The present invention relates in general to integrated circuits using field effect transistor (FET) technology, and in particular to techniques for improving reliability and power consumption of such circuits.
Significantly higher degrees of integration have been made possible by the continuous shrinking of dimensions in semiconductor processing. As the FET processing technology moves well into the sub-micron regime, secondary phenomena such as short channel effects and hot carrier degradation become more pronounced. At the same time, there has also been a market driven demand for integrated circuits that operate at more than one power supply levels. Shifting the power supply voltage of a FET circuit from, for example, 3 volts to 5 volts, often exacerbates problems caused by such secondary effects.

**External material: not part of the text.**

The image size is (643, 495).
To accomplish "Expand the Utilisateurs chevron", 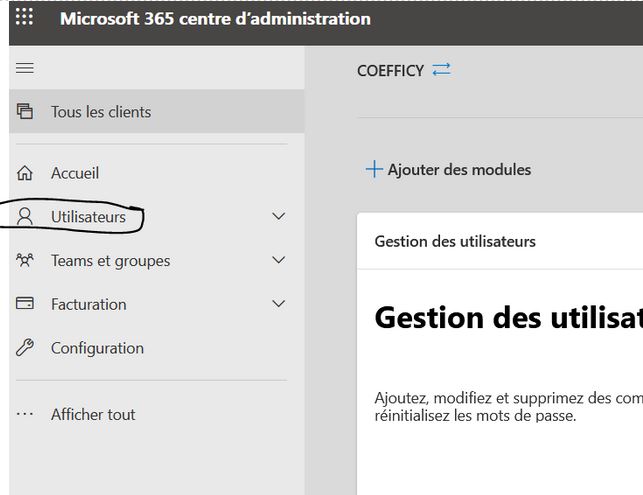I will [x=279, y=217].
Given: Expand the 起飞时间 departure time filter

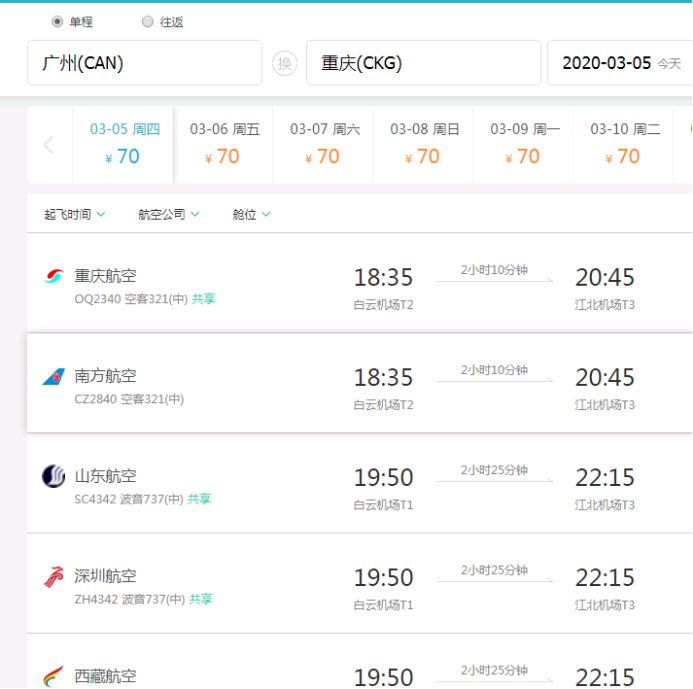Looking at the screenshot, I should click(75, 214).
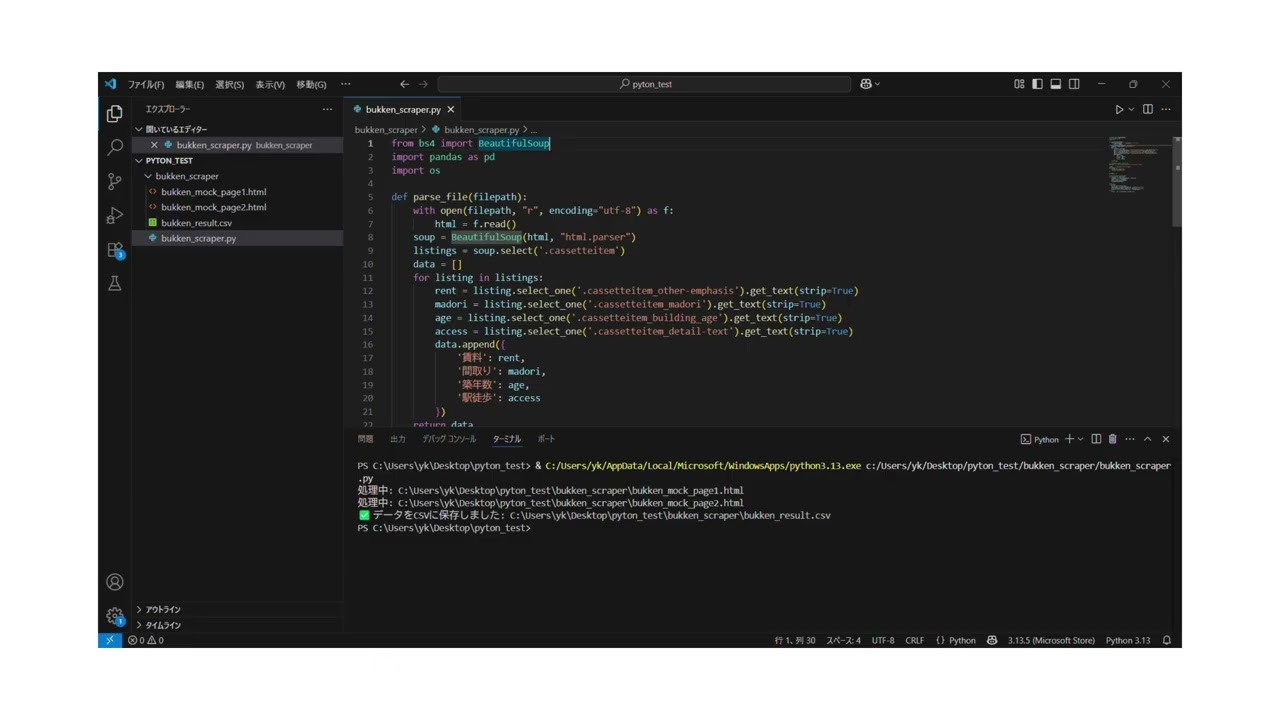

Hot electron injection is a secondary effect that degrades circuit performance by causing shifts in the threshold voltage of FETs and/or their transconductance value. Hot electron injection in FETs is typically at its worst case when the drain to source voltage of the transistor is high, and its gate voltage is halfway in between. In digital circuitry such worst case conditions occur only during very short transition periods from one logic level to another. However, analog FET circuitry, and especially CMOS inverters, remain in the maximum hot electron condition a considerable percentage of time. Further, the increased source-to-drain voltage when switching from 3 volt supply voltage to 5 volt supply voltage intensifies the undesired effects.
The capability to integrate more and more active devices onto a single chip has also resulted in substantially larger power consumption and increase in operating temperatures of integrated circuits. In particular, in analog FET circuitry where transistors operate in their linear region for a larger percentage of time, significantly larger amounts of current are dissipated. Power consumption and temperature are also factors that increase proportionally with the power supply voltage.
One way to reduce hot electron injection as well as excessive power consumption and temperature, is to operate FET circuitry with reduced drain-to-source voltages. Thus, when the power supply voltage for a device is switched from, for example, 3 volts to 5 volts, a global on-chip voltage regulator can be used to maintain the lower operating voltages internal to the device. While such a voltage regulator does help to reduce hot electron injection and power consumption, it may not be as effective or practical. For example, a large digital-to-analog converter (DAC) or an analog-to-digital converter (ADC) that uses analog FET inverters, would require an extremely robust voltage regulator to handle all of the transients from all of the circuitry it drives. Such a voltage regulator would be very large, taking valuable silicon area and may still not meet the requirements for larger analog circuits.
Therefore, there is a need for techniques that can help reduce power consumption and temperature as well as secondary effects such as hot electron injection in FET circuitry.